_Source records:_
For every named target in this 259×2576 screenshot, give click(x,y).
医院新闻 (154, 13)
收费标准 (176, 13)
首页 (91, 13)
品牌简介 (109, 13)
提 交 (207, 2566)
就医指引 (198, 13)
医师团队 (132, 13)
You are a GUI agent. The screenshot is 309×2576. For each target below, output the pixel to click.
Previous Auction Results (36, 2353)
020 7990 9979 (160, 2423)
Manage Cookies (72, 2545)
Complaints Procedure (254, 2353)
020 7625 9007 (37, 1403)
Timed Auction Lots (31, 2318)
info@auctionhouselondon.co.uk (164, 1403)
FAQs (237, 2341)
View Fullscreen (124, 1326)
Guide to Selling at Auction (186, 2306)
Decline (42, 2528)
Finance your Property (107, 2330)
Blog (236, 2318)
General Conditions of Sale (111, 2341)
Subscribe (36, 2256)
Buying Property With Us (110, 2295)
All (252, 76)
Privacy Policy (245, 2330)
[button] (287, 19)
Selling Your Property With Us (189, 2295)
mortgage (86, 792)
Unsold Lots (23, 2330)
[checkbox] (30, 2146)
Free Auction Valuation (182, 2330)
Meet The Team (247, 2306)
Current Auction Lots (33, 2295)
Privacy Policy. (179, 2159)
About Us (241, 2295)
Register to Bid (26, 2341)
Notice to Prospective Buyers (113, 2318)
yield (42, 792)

_Work to be completed:_
All of the material is to be duplicated exactly.

_Answer area:_
For every named target in this 259×2576 screenshot, give click(x,y).
医院新闻 (154, 13)
收费标准 (176, 13)
首页 (91, 13)
品牌简介 (109, 13)
提 交 (207, 2566)
就医指引 (198, 13)
医师团队 (132, 13)
You are a GUI agent. The screenshot is 309×2576. For each target below, output the pixel to click.
Previous Auction Results (36, 2353)
020 7990 9979 (160, 2423)
Manage Cookies (72, 2545)
Complaints Procedure (254, 2353)
020 7625 9007 (37, 1403)
Timed Auction Lots (31, 2318)
info@auctionhouselondon.co.uk (164, 1403)
FAQs (237, 2341)
View Fullscreen (124, 1326)
Guide to Selling at Auction (186, 2306)
Decline (42, 2528)
Finance your Property (107, 2330)
Blog (236, 2318)
General Conditions of Sale (111, 2341)
Subscribe (36, 2256)
Buying Property With Us (110, 2295)
All (252, 76)
Privacy Policy (245, 2330)
[button] (287, 19)
Selling Your Property With Us (189, 2295)
mortgage (86, 792)
Unsold Lots (23, 2330)
[checkbox] (30, 2146)
Free Auction Valuation (182, 2330)
Meet The Team (247, 2306)
Current Auction Lots (33, 2295)
Privacy Policy. (179, 2159)
About Us (241, 2295)
Register to Bid (26, 2341)
Notice to Prospective Buyers (113, 2318)
yield (42, 792)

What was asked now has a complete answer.